### DIRECTIONS
Copy word for word each line from the one that has "Viewport: 1220px width, 781px height." to the last line of the records, with no other lines.

### MATERIAL TO PROCESS
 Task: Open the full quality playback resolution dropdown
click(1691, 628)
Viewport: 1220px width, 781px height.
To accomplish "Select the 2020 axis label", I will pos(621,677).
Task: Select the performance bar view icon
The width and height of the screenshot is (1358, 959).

### RESPONSE TO THE TASK
Viewport: 1220px width, 781px height.
To accomplish "Select the 2020 axis label", I will pos(621,677).
Task: Select the performance bar view icon
The width and height of the screenshot is (1358, 959).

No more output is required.